LRP16 Il plasmide Double Nickase (m) consiste in una coppia di plasmidi ingegnerizzati per l'editing ad alta specificità del locus Macrod1 nelle linee cellulari mouse. Ciascun plasmide esprime una nickasi Cas9 D10A e un sgRNA distinto che prende di mira filamenti di DNA opposti all'interno di Macrod1. Quando indirizzate verso siti adiacenti su filamenti di DNA opposti, le due nickasi generano tagli a filamento singolo sfalsati che insieme producono una rottura a doppio filamento sfalsata, richiedendo un'attività coordinata sul bersaglio da entrambe le guide. La rottura del DNA risultante viene risolta da vie di riparazione cellulare endogene, più comunemente attraverso la giunzione non omologa delle estremità (NHEJ), portando a inserzioni o delezioni che interrompono la funzione di Macrod1. Richiedendo il coinvolgimento di due sgRNA nel locus bersaglio, l'approccio a doppia nickasi migliora la specificità dell'editing e fornisce una strategia CRISPR complementare per applicazioni in cui è desiderato un controllo aggiuntivo sulla precisione del targeting.

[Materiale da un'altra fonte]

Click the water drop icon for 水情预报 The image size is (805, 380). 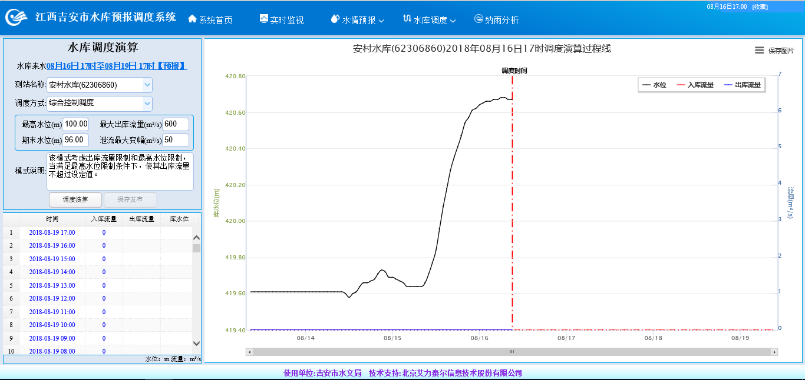coord(335,19)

Per supportare l'identificazione efficiente delle cellule modificate, un plasmide codifica la GFP per la visualizzazione fluorescente delle popolazioni trasfettate, mentre il plasmide di accompagnamento porta un gene di resistenza alla puromicina per la selezione antibiotica. Insieme, queste caratteristiche supportano l'arricchimento efficiente delle popolazioni co-trasfettate e semplificano la convalida dei cloni con Macrod1 interrotto.
Solo per uso di ricerca. Non destinato a uso diagnostico o terapeutico.